TEG and ROTEM are known as viscoelastic tests and are now automated or semiautomated [27]. Both tests are able to effectively measure the capacity of the coagulation process in terms of maximal fibrin clot formation over time [25,30] and have been shown to be useful for detection and treatment of coagulopathy in trauma care, cardiac surgery, and liver transplantation [27].

Clot wave form analysis is a global assay based on the traditional aPTT assay [1]. It traces clot formation and clot lysis against time and provides information on the velocity of coagulation and fibrinolysis [1,30]. The test has several clinical applications, including monitoring the course of disseminated intravascular coagulation, helping distinguish between people with hemophilia A or B, providing information about the clinical bleeding phenotype of people with hemophilia, and monitoring treatment of people with hemophilia who have been treated with factor concentrates or bypassing agents [1,30]. Goldenberg et al. [31] evaluated the sensitivity of the Clot Formation and Lysis (CloFAL) global assay for FVIII deficiency and found that people with severe hemophilia A showed considerable heterogeneity in CloFAL waveforms despite a similarly decreased coagulation index: the CloFAL assay showed a marked increase in coagulability 30 minutes following FVIII infusion, although in each case, the profile of coagulative response to FVIII infusion determined by the CloFAL assay coagulation index differed qualitatively from that measured by FVIII activity.

The use of a thrombin generation test/TGA in hemophilia was first described by Macfarlane and Biggs [32] in 1953, who demonstrated its utility in monitoring patients with hemophilia. The groundwork for the development of the currently available TGAs was conducted using a chromogenic substrate [30,33]. However, more sensitive fluorogenic substrates are now usually preferred [34]. This is due to not only the increased sensitivity of fluorogenic substrates but also their ability to overcome other limitations of chromogenic substrates. Specifically, chromogenic substrates do not perform well when used in a turbid suspension such as platelet-rich plasma (PRP), due to the interference of turbidity with optical density measurements [23,34]. Thrombin generation parameters measured by TGA include the following: lag time, defined as the time from starting the reaction until thrombin is first generated; peak thrombin, which correlates to the maximum level of thrombin activity achieved in the sample and reflects the thrombin burst during the propagation phase of the coagulation process; time to peak, which corresponds to the time until the maximum amount of thrombin is formed and should be prolonged or shortened in conditions associated with hypo- or hypercoagulability, respectively; and the area under the curve, also known as endogenous thrombin potential (ETP); which reflects the total amount of thrombin generated [34,35].
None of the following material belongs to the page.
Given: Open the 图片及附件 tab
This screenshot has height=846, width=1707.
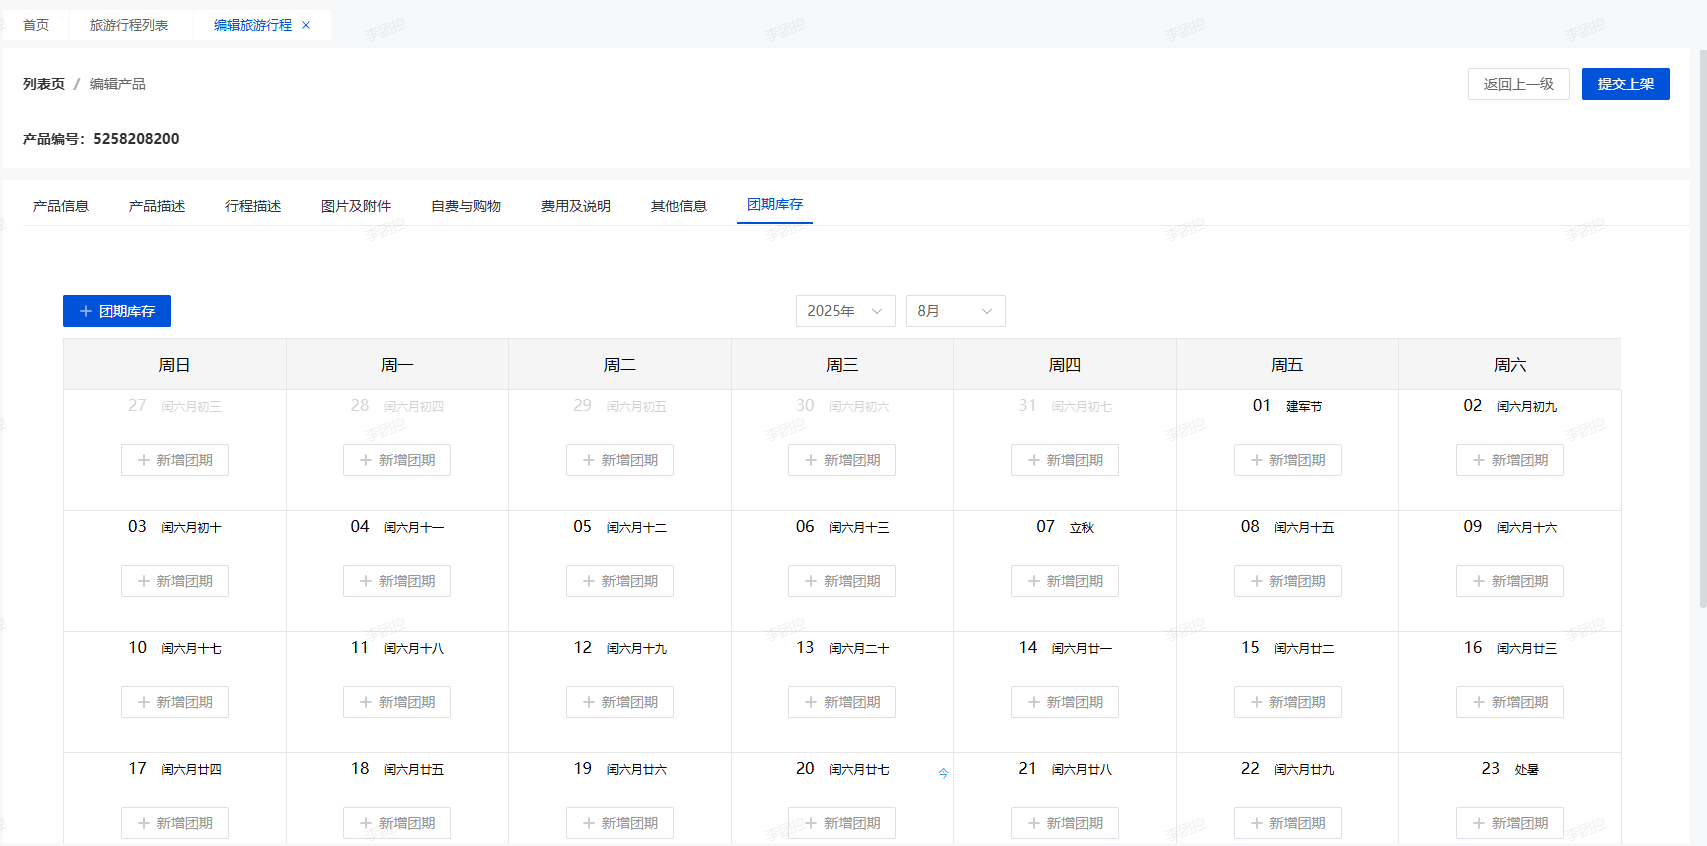Looking at the screenshot, I should tap(356, 206).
TGAs are primarily used as a research tool but have been found to be useful in guiding therapy with antithrombotics in patients with arterial thrombosis and for describing bleeding tendency in people with hemophilia [28]. Hemophilia A and B are both characterized by reduced peak thrombin generation, reduced ETP, and prolonged time to peak [12]. Assessment of these parameters by global coagulation assays has been found to provide a reasonable surrogate of an individuals’ hemostatic status [36]. TGAs may provide more information on hemostatic capacity overall than viscoelastic tests because generation of thrombin does not stop when the fibrin clot has formed [23].
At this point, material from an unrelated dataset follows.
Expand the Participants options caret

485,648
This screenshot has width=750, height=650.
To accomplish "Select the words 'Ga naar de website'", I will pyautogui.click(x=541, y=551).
TGAs can identify people who have severe hemophilia with a mild bleeding phenotype [37] and those who have a severe bleeding tendency who may require prophylaxis [38]. However, TGAs are limited in their ability to distinguish people with mild bleeding disorders from normal controls because of the variability in thrombin generation among “normal” individuals [39,40]. Knowledge of bleeding phenotype of an individual in combination with the pharmacokinetic profile of coagulant products can be used to tailor therapy to the patient [41].
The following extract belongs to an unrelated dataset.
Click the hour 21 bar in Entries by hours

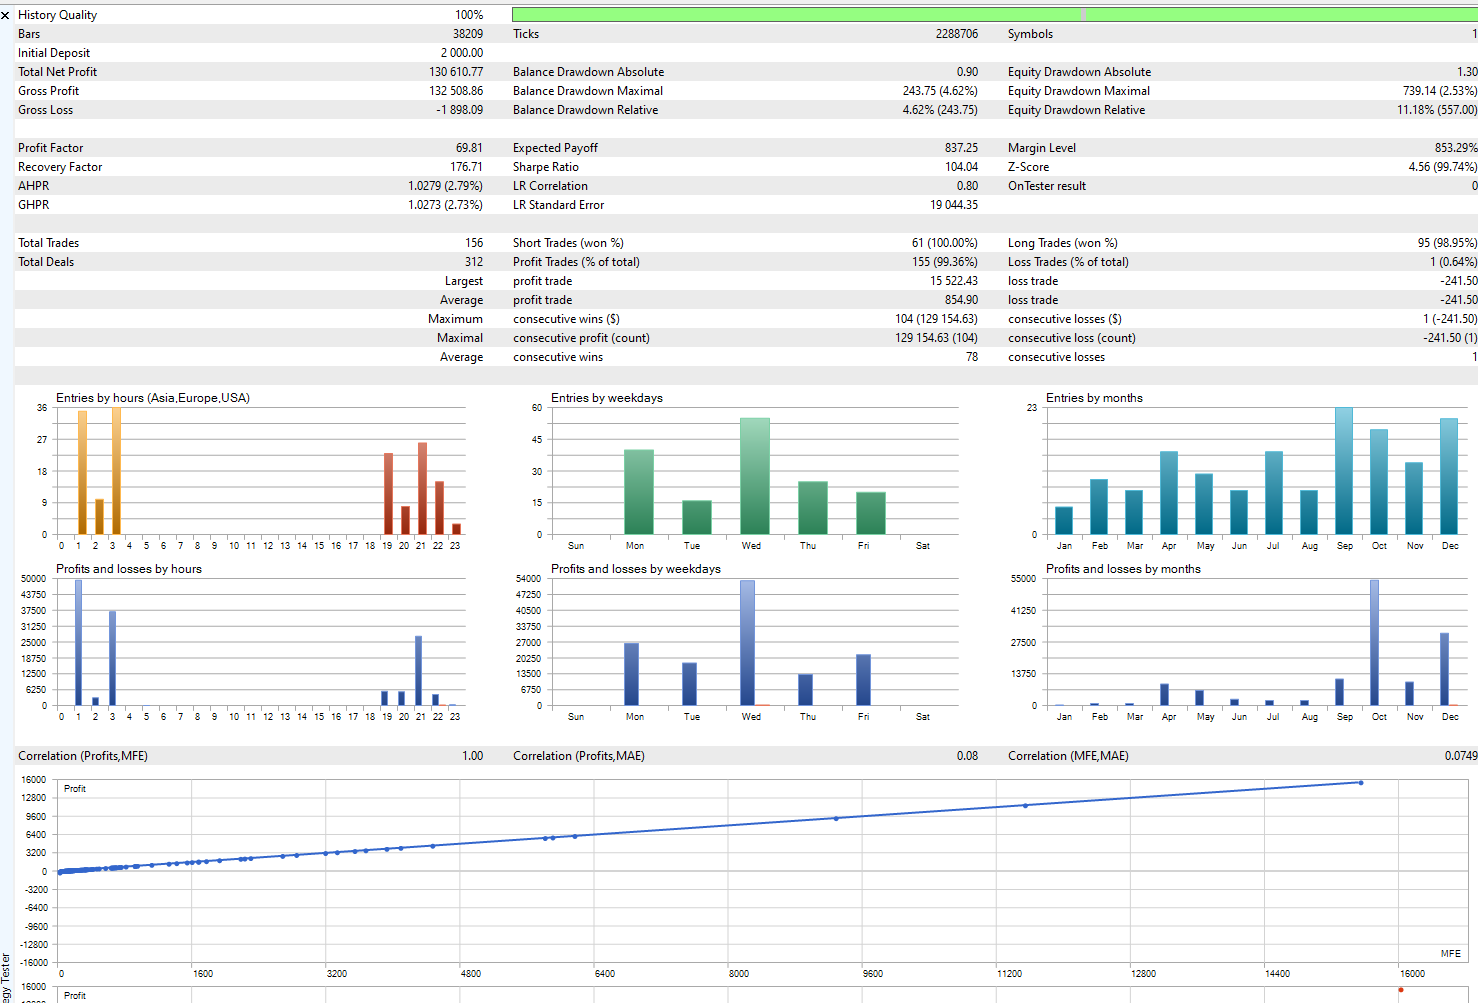(422, 488)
A linear relationship has been found to exist between FVIII or FIX levels in people with hemophilia and thrombin generation parameters, showing that TGAs could be used to determine in vitro the patient-specific FVIII or FIX level to be reached to effectively normalize their thrombin generation and in turn reduce their bleeding tendency [42]. A comparison has been reported for 3 global assays for monitoring patients with FVIII inhibitors: TEG (viscoelastic measurement of fibrin clot formation), Innovance ETP (an assay of thrombin generation using a chromogenic substrate), and Thrombinoscope (an assay of thrombin generation using a fluorogenic substrate). There was a poor correlation between the assay methods. The assays differed in sensitivity to FVIII inhibitors and exhibited different levels of variability. The authors suggested that Thrombinoscope has the most appropriate sensitivity for monitoring patients with hemophilia and inhibitors [43]. Turecek et al. [44] determined that TGAs could also be used to monitor the in vivo thrombin-generating capacity during treatment with bypassing agents, thus providing further evidence that TGAs could have a potential use in the optimization of treatment of people with hemophilia and inhibitors. More importantly, TGA results have been effectively utilized in individually tailoring dosing of bypassing agents for people with hemophilia with inhibitors undergoing invasive procedures [45].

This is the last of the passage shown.